● **Task prompt**
Look through the records below and copy each line that includes the word "This".

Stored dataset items
▼

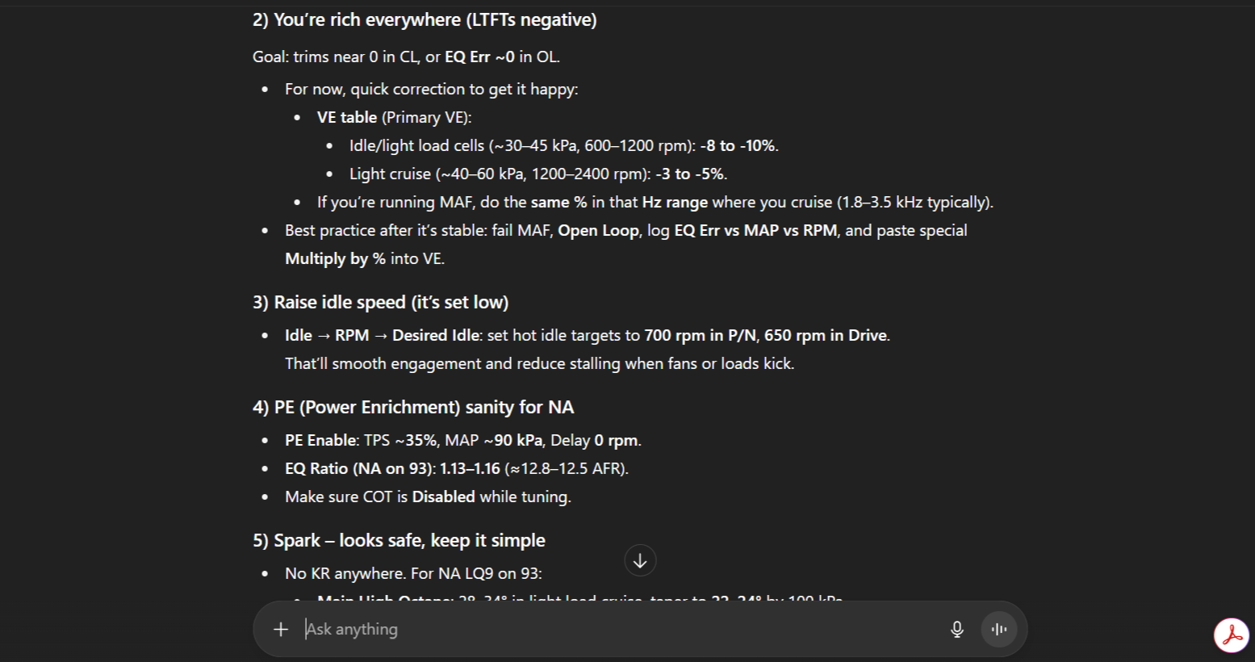
Task: Click the "PE (Power Enrichment) sanity" heading
Action: point(413,408)
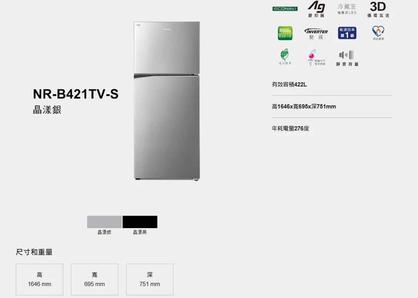
Task: Click the heart-shaped energy-saving label icon
Action: [x=378, y=33]
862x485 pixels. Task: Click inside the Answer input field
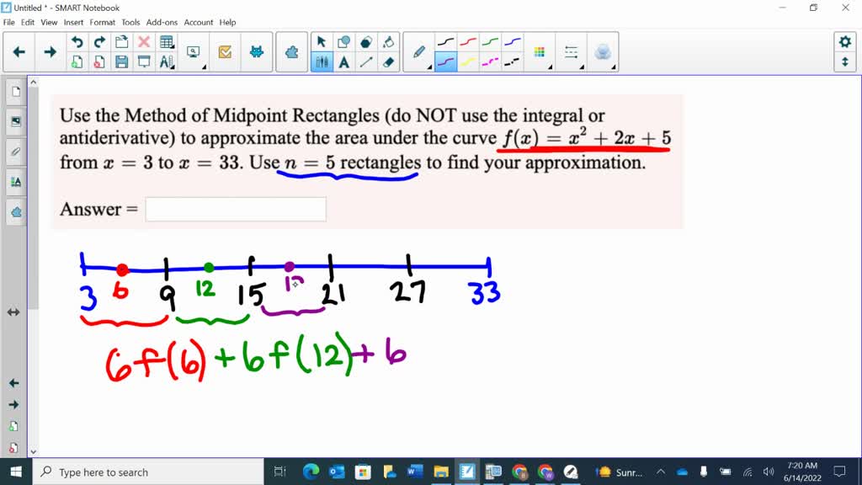tap(236, 209)
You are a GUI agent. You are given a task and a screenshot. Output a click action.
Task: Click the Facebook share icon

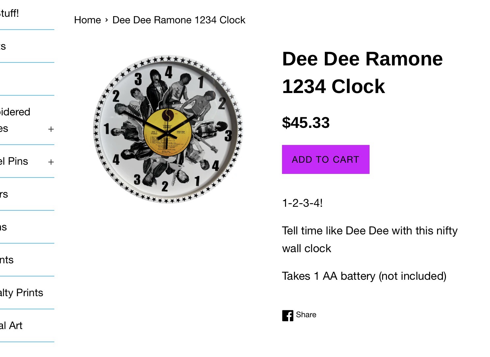pyautogui.click(x=287, y=316)
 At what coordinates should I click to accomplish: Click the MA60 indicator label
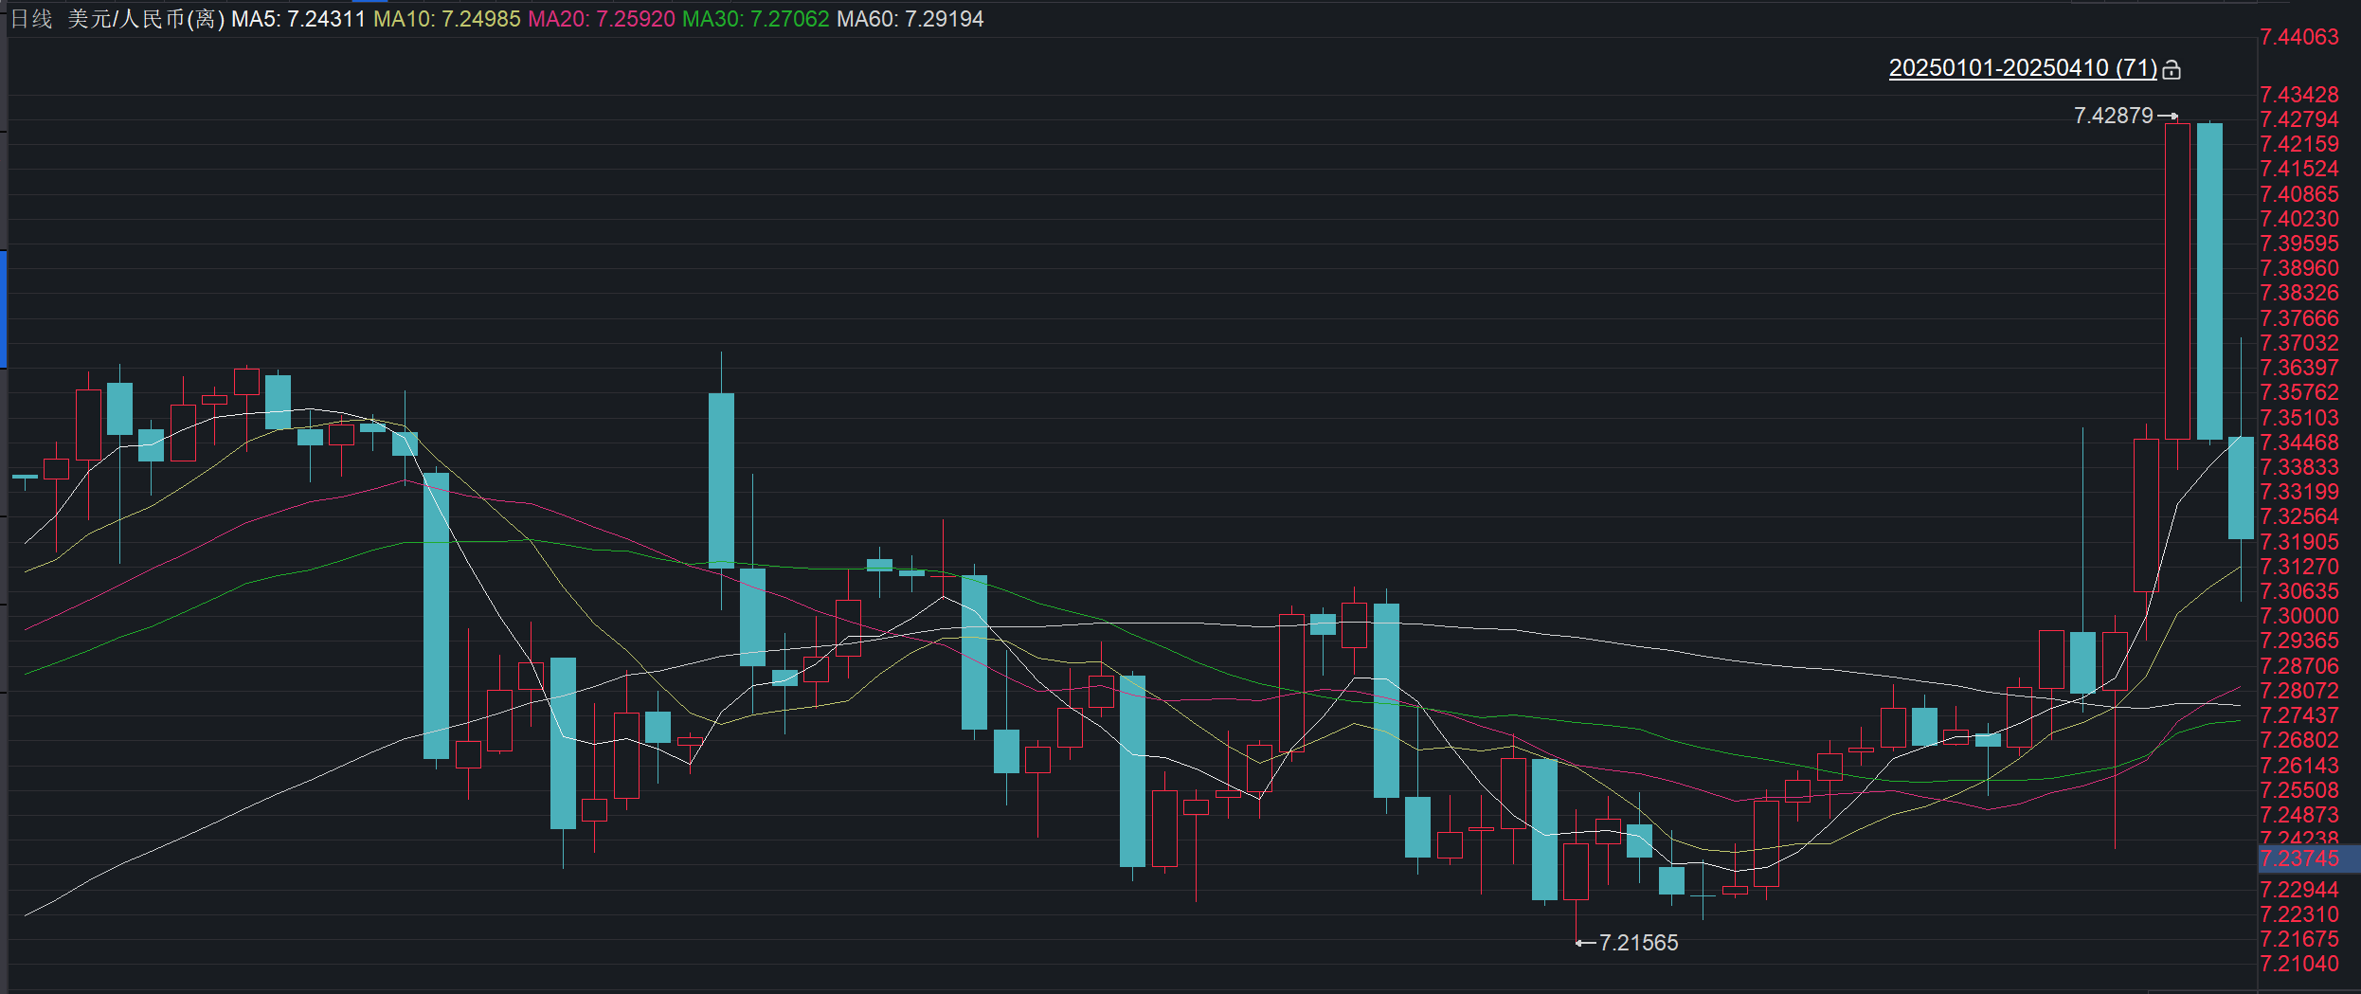pyautogui.click(x=910, y=19)
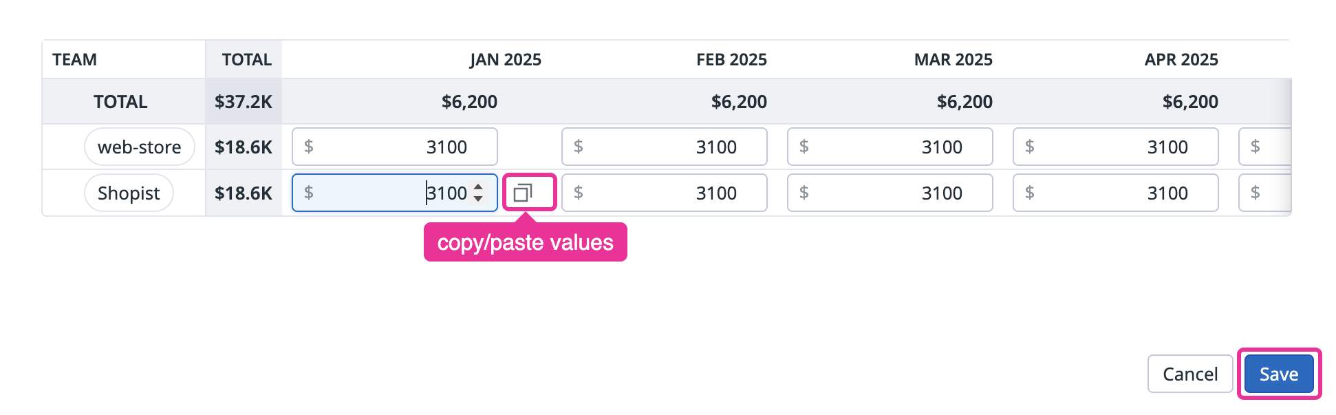Viewport: 1336px width, 415px height.
Task: Edit web-store FEB 2025 budget field
Action: [664, 147]
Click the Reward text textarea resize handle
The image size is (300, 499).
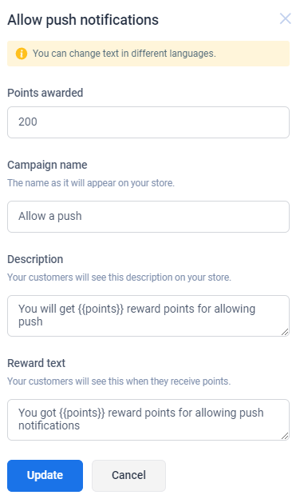click(285, 436)
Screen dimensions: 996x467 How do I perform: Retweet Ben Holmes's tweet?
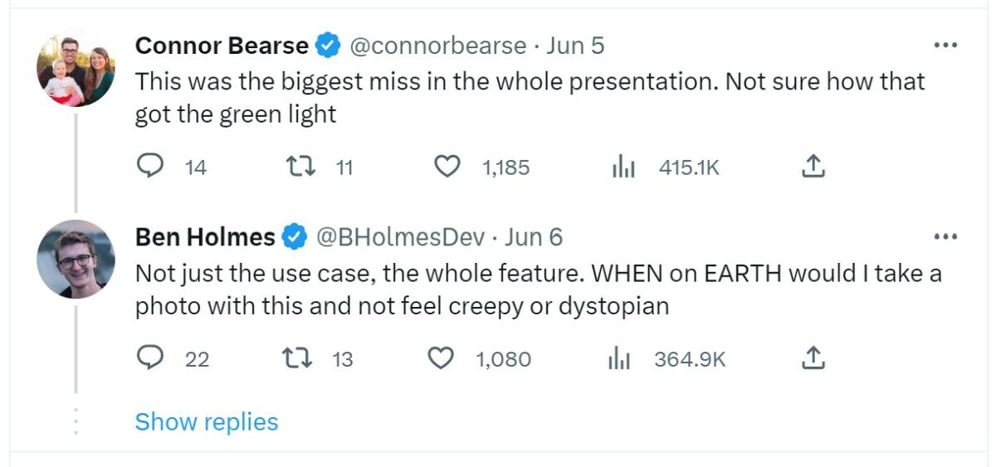296,358
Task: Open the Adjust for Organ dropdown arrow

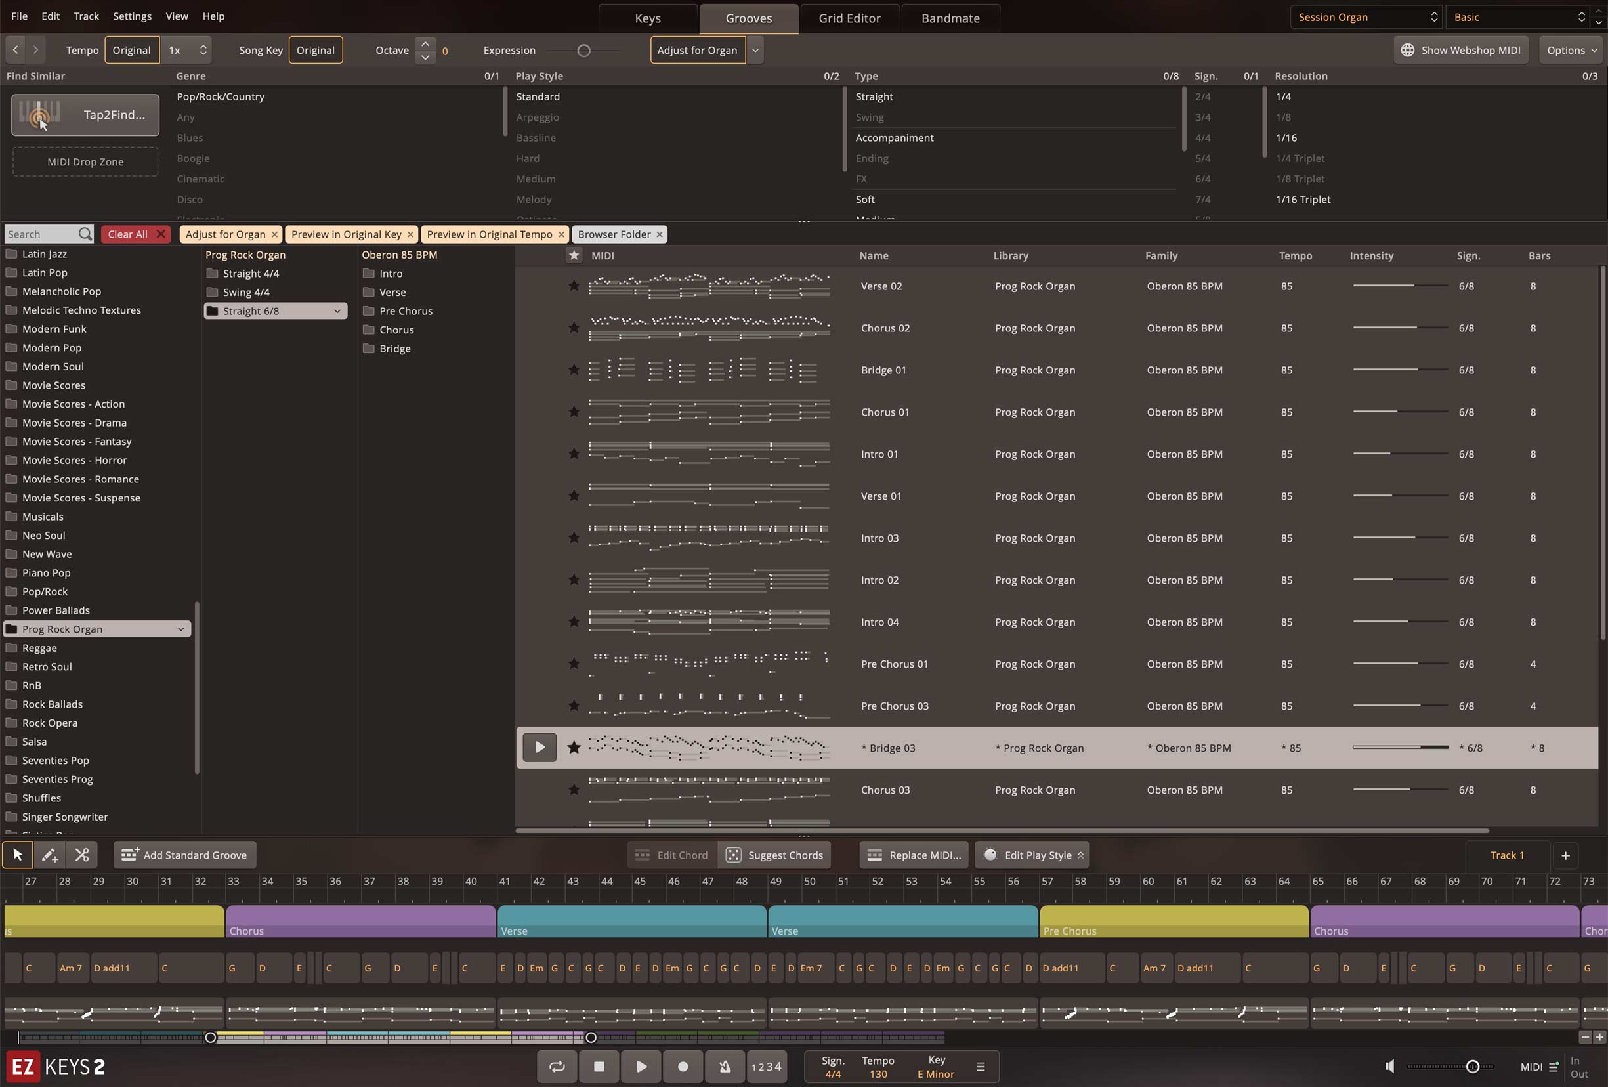Action: point(755,50)
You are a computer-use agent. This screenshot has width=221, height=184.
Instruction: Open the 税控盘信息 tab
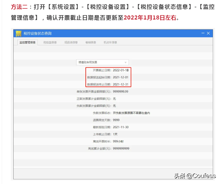coord(50,42)
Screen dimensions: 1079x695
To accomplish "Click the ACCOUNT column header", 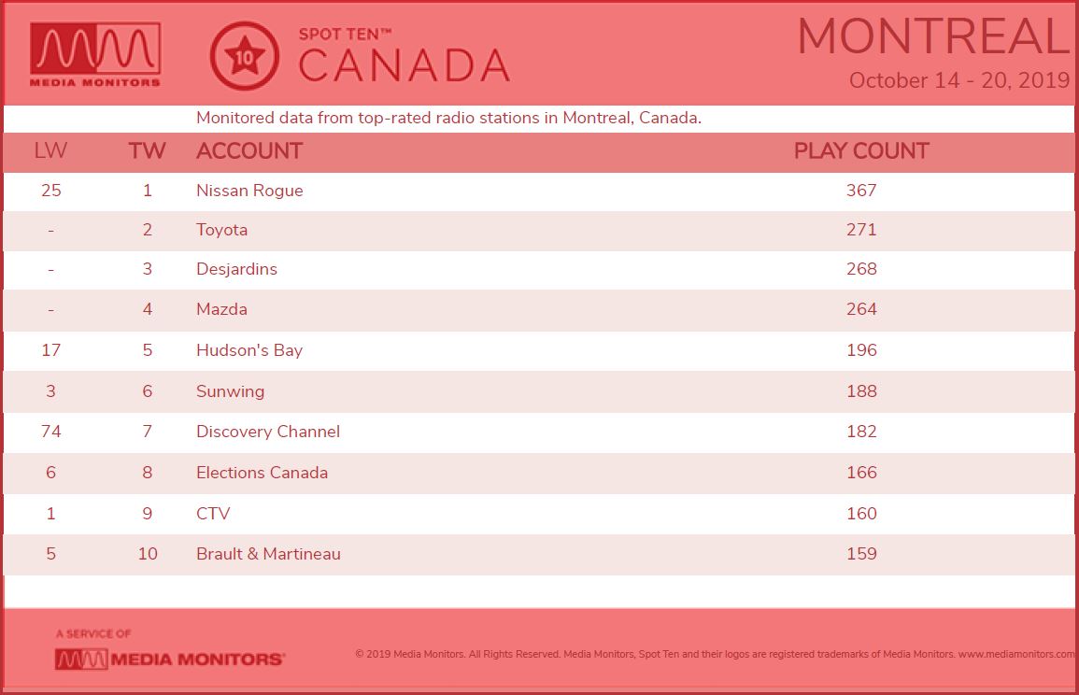I will (x=249, y=150).
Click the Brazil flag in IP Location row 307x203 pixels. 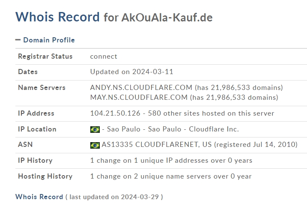click(95, 129)
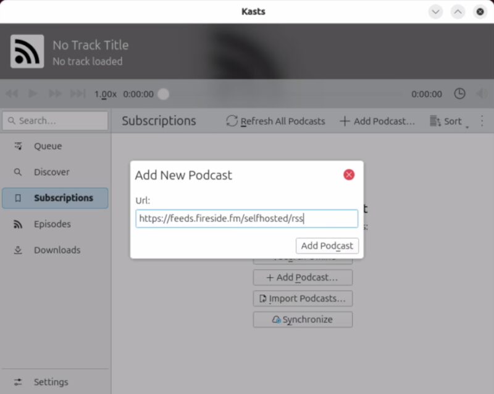Screen dimensions: 494x394
Task: Change the 1.00x playback speed
Action: [105, 94]
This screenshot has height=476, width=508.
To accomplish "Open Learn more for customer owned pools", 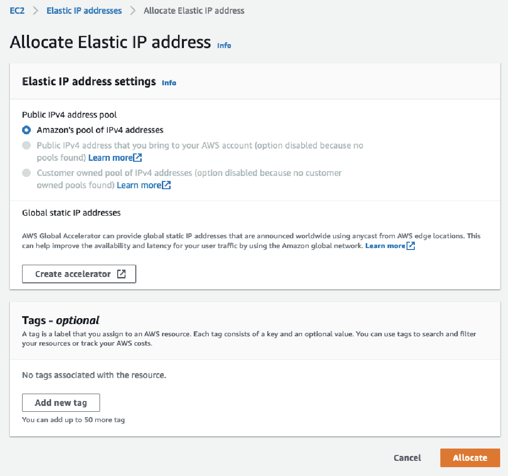I will point(139,185).
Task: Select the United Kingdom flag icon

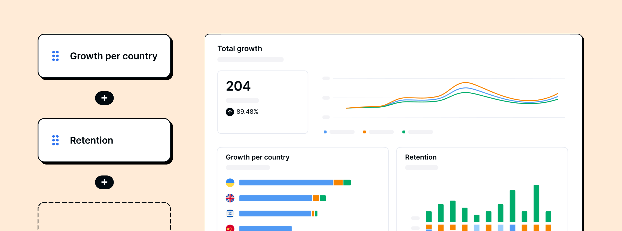Action: click(x=230, y=198)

▲

● **Result of the exercise**
You are a computer-use agent. This screenshot has width=221, height=184.
This screenshot has height=476, width=508.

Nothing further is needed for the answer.